Your brain is an intricate and complicated product of thousands of years of evolution. Even today we still do not understand so much of how the brain does what it does, leaving mental and neurological disorders to be of such high prevalence with limited treatment options.
Although, certain mechanisms of the brain have been thoroughly investigated and some critical findings have been made with regards to neural functioning. These findings play important roles in how we approach various neurological components from disease and disorder to focus and memory. To grasp the basic gist, it’s important to understand a little bit about neurobiology.
What is a neuron?
A neuron, simply put, is a specialized cell found in the central nervous system that has special communicative capabilities. This is primarily done through chemical signals (and occasionally electrical) called neurotransmitters. There are dozens of different types of neurotransmitters, but about 10 of them do almost all of the work.
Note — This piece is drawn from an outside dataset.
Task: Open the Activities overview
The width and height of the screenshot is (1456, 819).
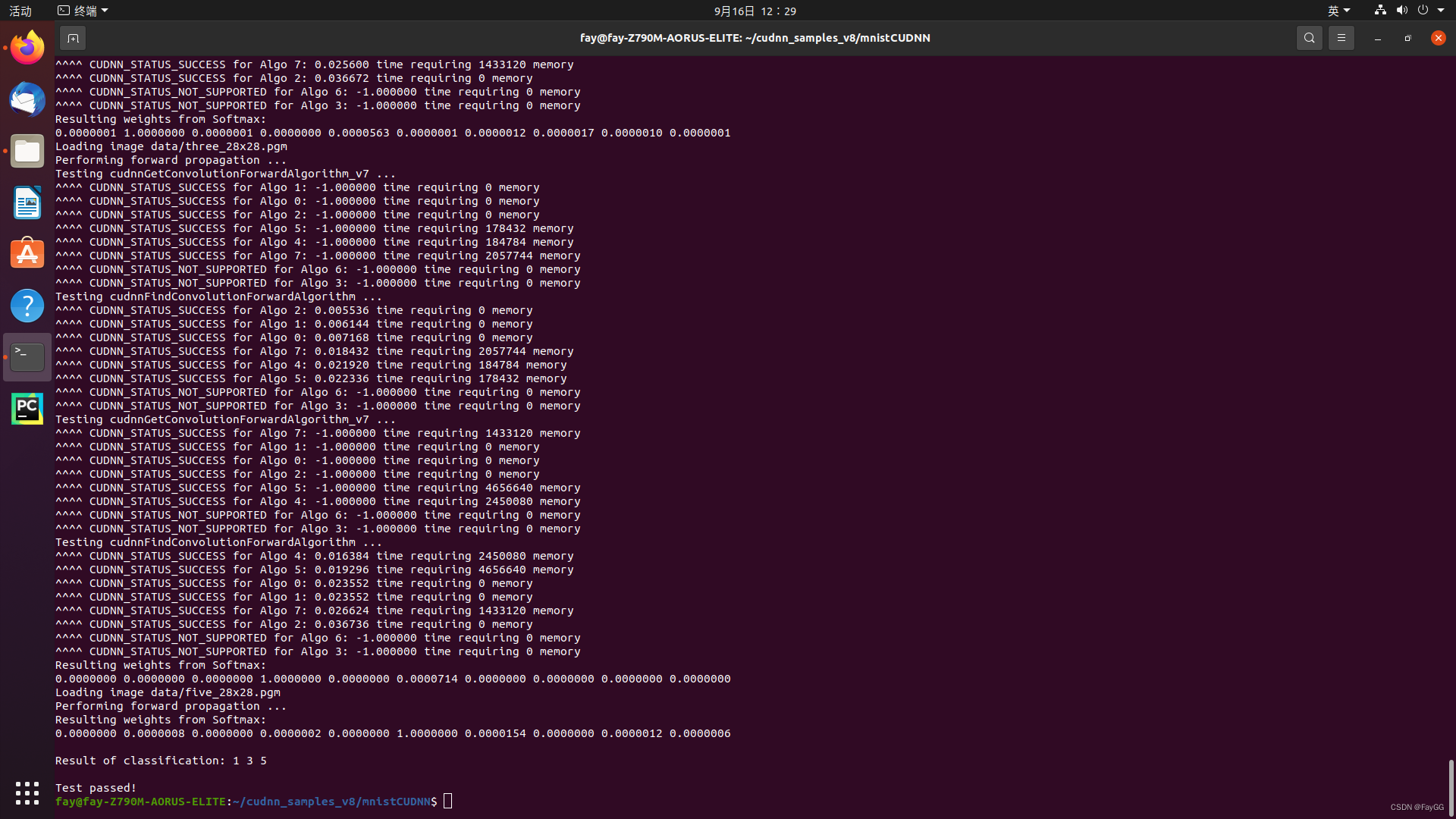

These neurotransmitters allow the brain to send signals to organs, muscles, etc. in order to execute basic functions such as digestion and walking. They also work the opposite way, allowing your sensory organs such as your eyes and ears to receive sensory information and relay it back to the brain to decipher and determine how to respond.
Neurons come in three varieties: sensory neurons, motor neurons and interneurons. Sensory neurons are responsible for transmitting incoming information to the brain, motor neurons are responsible for orchestrating movement and muscle flexion externally and internally, and interneurons play a middle man in this communication circuit.
What is plasticity?
You may have heard the term “neuroplasticity”, or maybe even that the “brain is plastic”. Plasticity refers to the brains ability to adapt and store new knowledge. Extreme examples of neuroplasticity occur in individuals that lose their vision and often develop superior hearing. This is because the occipital lobe, the portion of your brain responsible for visual input and comprehension, comprises nearly 20 percent of your brain.
Instead of simply going unused since the eyes are incapable of receiving visual information, the brain repurposes the occipital lobe to orchestrate other functions, in some cases auditory processing which leads to a superior ability to hear since more energy and resources are sourced in that direction.
The brain does this to compensate for damage and injury, but also to grow and incorporate new knowledge.
How does the brain actually learn?
Because the brain is plastic, it can spawn new connections thus retaining new information. This happens at the level of the neurons. Neurons that send signals to the same target cell repeatedly develop stronger connections, in that more neurotransmitters are more readily available and released more efficiently.
For instance, the first time you touch a stove that’s ignited it may take several moments for your sensory neurons to relay feedback to your brain that your hand is burning. However, the next time you accidentally touch a stove the same neurons are stimulated and fire the information to your brain releasing more chemical signals. The connection then becomes stronger and your brain learns quickly not to touch the stove when it’s on. Ultimately, you learn that the stove is very hot and can hurt your hand if you touch it through the strengthening connections of neurons.
Why does this matter?
So now that you have a very elementary understanding of how the brain learns new information, how can you use this to help you? You can start by recognizing that the brain can only learn properly when it has access to all the nutrients and proteins and resources it needs. Neurons utilize myriads of proteins to help generate and release the chemicals and send electrical signals. Further, certain signals require an insulated sheath surrounding the neuron in order to transmit the message without disruption, which requires even more proteins and nutrients.
Therefore, in order to maintain a functioning brain and thus overall well-being, it’s imperative to eat a diet rich in a diversity of nutrients and macromolecules. This way, your nervous system will be properly fueled and able to execute the complex interactions necessary for learning to take place.